In other words, while all but one of her Republican colleagues choose to put election-year politics above one of the most sacred duties conferred upon them by our Founding Fathers, Collins would prefer simply to do her job.
And if that means breaking from the partisan pack and invoking the wrath of a party that can only be described as unhinged, well, it’s not the first time a woman from Maine kept her head while all around her others were losing theirs.
“Is the leadership happy with me right now? Decidedly not,” Collins said. “But they know that there will be other times when I agree with their position. And they also know by now that I just have to do what I think is right.”
Looking back over the last two weeks, it’s hard to imagine a more self-defeating scenario for dealing with Scalia’s death than the one now being employed by McConnell & Company.
First, before Scalia’s body could even be flown back to Washington, D.C., from the Texas resort where he died, McConnell took to the airwaves to insist that Obama had no business nominating a replacement. Echoing that sentiment in short order were Republican senators and presidential candidates Marco Rubio and Ted Cruz.
Collins, for one, found it all offensive.
“I thought it was a shame … that instead of honoring his life and legacy and extending our condolences (to Scalia’s grieving family), already we were embroiled in a political fight,’ she said. “And I’ll tell you, I heard widespread support for my making that point.”
Now that Scalia has been properly memorialized and laid to rest, the spectacle grows even more bizarre.
Obama, we are told, has no right to nominate a new justice because he’s in the last year of his second term and thus “the people should decide.”

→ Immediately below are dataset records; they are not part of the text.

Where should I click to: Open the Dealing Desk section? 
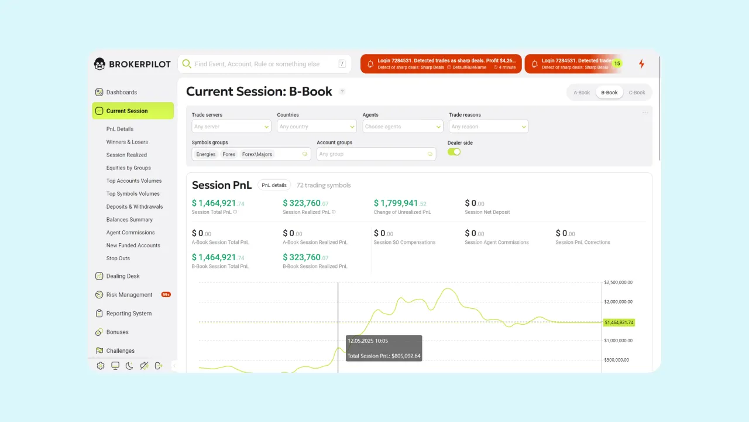[x=122, y=276]
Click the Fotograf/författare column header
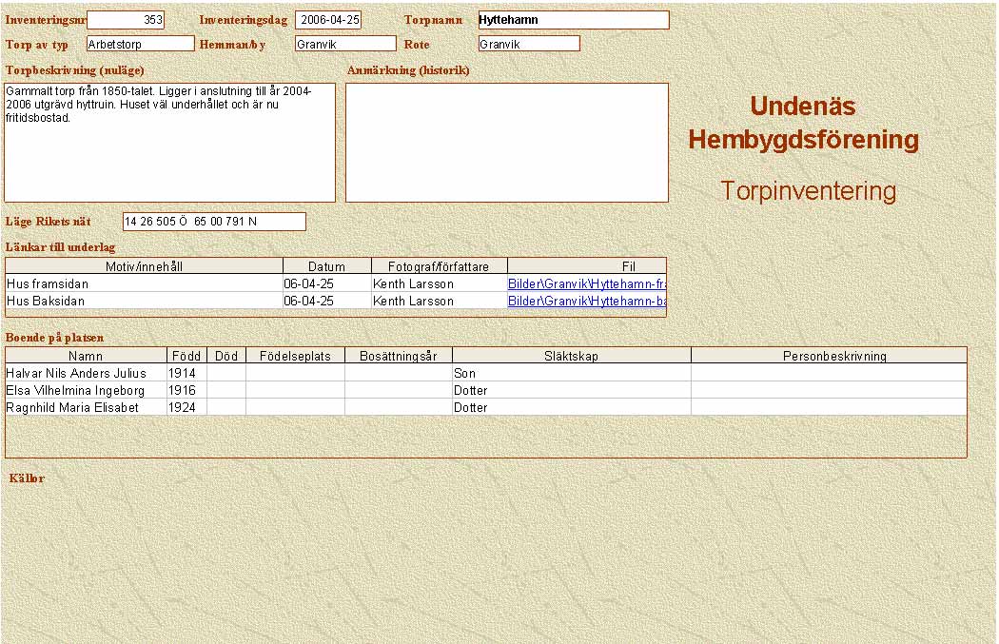999x644 pixels. [439, 266]
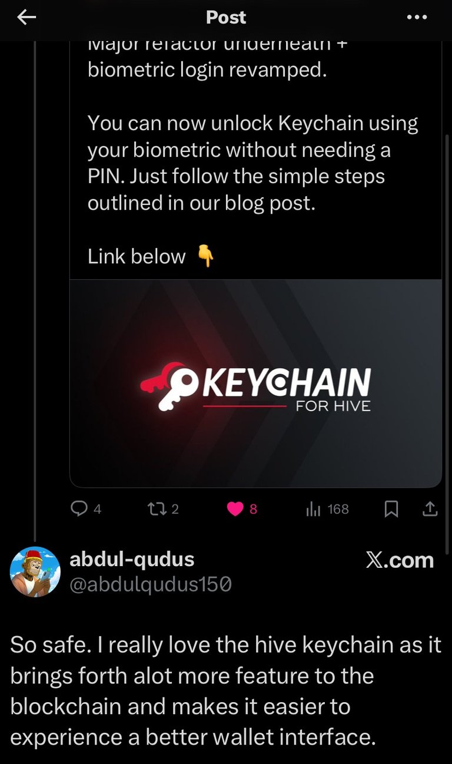
Task: Go back using the left arrow
Action: pos(26,18)
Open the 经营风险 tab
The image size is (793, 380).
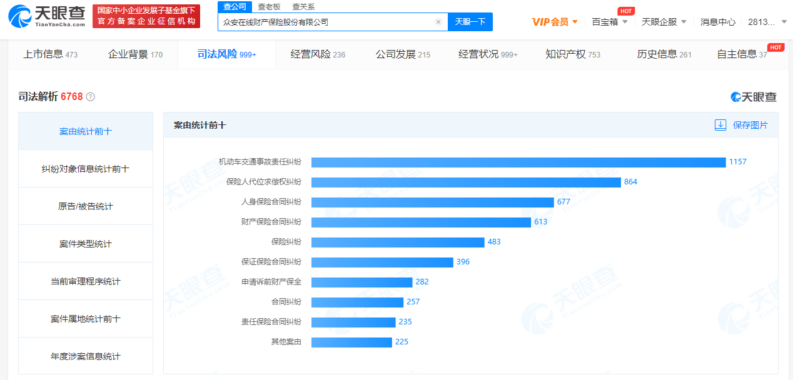(x=318, y=54)
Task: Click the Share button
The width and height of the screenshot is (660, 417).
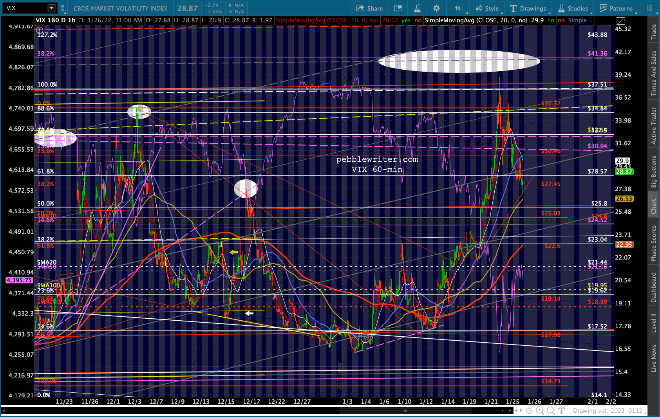Action: [369, 8]
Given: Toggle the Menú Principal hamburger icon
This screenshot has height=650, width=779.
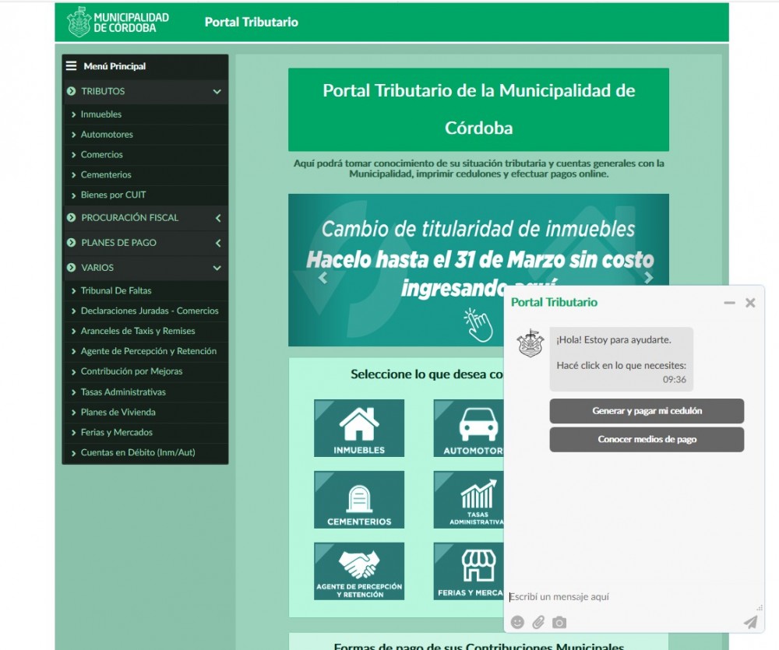Looking at the screenshot, I should pos(72,66).
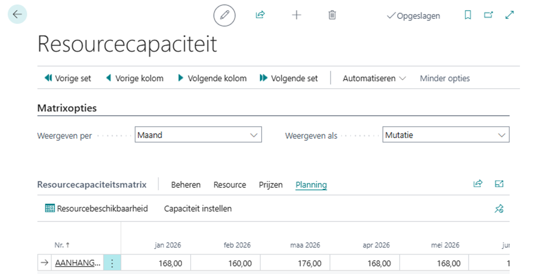
Task: Switch to the Prijzen tab
Action: [x=270, y=185]
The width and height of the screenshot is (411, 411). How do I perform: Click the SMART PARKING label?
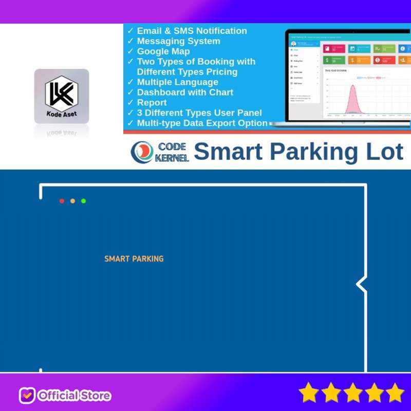coord(134,258)
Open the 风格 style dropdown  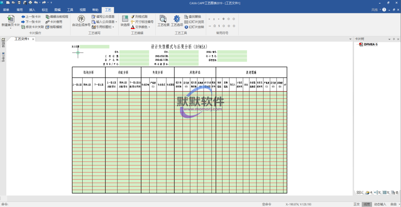[376, 9]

That, as Collins rightfully points out, is not what the Constitution says. And as for the people deciding, isn’t that what they did when they re-elected Obama back in 2012?
Much has also been made of past statements by Democrats, most notably Vice President Joe Biden, who as chairman of the Senate Judiciary Committee back in 1992 said then-President George H.W. Bush should not fill a vacancy on the Supreme Court if one were to arise in the last few months of his term.
(No such vacancy ever occurred. And in the same speech, Biden said he would consider a moderate nominee if Bush were to send one up to the Senate.)
“Democrats as well as Republicans have been guilty of this in the past,” Collins said. “I think we need to get beyond that and back to the institutional roles that the Constitution intends for us to play.”
Collins got a call from Biden this week. Not to twist her arm, but rather just to “touch base.”
And?
“The only point I made was they need to send up a nominee who is in the mainstream, who has impeccable credentials and is a person of integrity with great respect for the Constitution and the rule of law,” Collins said.
Which the White House tried to do by floating the name of Gov. Brian Sandoval, the Nevada Republican who by most accounts met all of those criteria. But less than 48 hours after his name surfaced, Sandoval bowed out Thursday afternoon without offering a reason.
He didn’t have to. The rattling sabers spoke for themselves.
Collins was prepared to meet with Sandoval, as she will with anyone who has the guts to run this gauntlet between now and November.
That doesn’t mean she’ll vote for the person should it come to that, but it does mean she’ll do the job that Maine voters elected her to do.
“I’ve voted for some, I’ve opposed others,” she said. “But it can’t be a reflexive decision that is made before we even know who the candidate is going to be. That is not the way our system should work.”
It’s beyond troubling that we’re in a time when such words, rational as they may sound, are considered political heresy. But hey, Margaret Chase Smith probably had days like these, too.
“I’m sure in a few days the leader will be speaking to me again,” Collins mused.
Let him.
If McConnell thinks Susan Collins is a problem, wait until President Trump nominates Judge Judy.